The question of whether crocheting a stuffy is creative or not got me thinking about two different kinds of "creative" and how there's one type of "creative" that feels like an explicitly novel endeavor and another type of "creative" that feels like it's all about creating a [possibly very small] change in the world through doing. (Maybe terms for these could be "novel-creative" and "doing-creative").
At least in that second sense of making a change in the world, crocheting clearly is doing-creative.
I suppose there might be a 2x2 matrix here of: having novel thoughts vs normal thoughts and creating change-in-the-world vs just thinking about ideas. So someone who has a lot of novel thoughts but never does anything might be one form of creative, someone who has no novel thoughts but makes things happen in the world is another form of creative. Someone who is both novel-creative and doing-creative might be fully-creative (but I suspect that might be privileging that quadrant too much.)

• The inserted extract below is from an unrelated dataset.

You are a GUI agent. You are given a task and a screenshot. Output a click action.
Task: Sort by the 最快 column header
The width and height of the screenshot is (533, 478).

If I had guess, I imagine that optimizing for being doing-creative is the quicker path to becoming fully-creative (i.e. moving to the novel-creative side of the thinking axis) because the nature of human learning and thinking seems to benefit from the doing. So even if doing something in-the-world feels less novel than trying to come up with novel ideas, it seems like it might be the best bridge to doing that. (I also wonder if there is a reflexive or self-reinforcing component to it--creating a change in the world is kind of energizing, and that might stimulate new creative thoughts.) For example, in the case of crocheting stuffies--it seems to me that as you do more of them, there is an emergent novel-creative (vs doing-creative) component of choosing which patterns to make, how to display them, etc. (Not having crocheted, I hesitant to push this line of thought too far, but as someone who has gone to craft fairs to buy nice things to display, I've observed that there is what feels like a novel-creative component in thinking about how to combine those things together in a room, even though I didn't make any of them myself.)
I also tried to map this model into your creative journey model. I think they're more complementary ways of thinking about creativity than they are isomorphic, but it seems like there might be some tendencies for your stages to pair with the quadrants--for example, it seems like someone who needs space to be exhausted is probably in the quadrant of thinking normal thoughts, but not doing. On the other hand, someone who is thinking novel thoughts, but not doing might be more likely to be in the stage of "space for joy" stage.
Anyway, I found your prompt enriching and am glad to have thought some of this through for myself, and I thought you or others might enjoy the places where your post took me.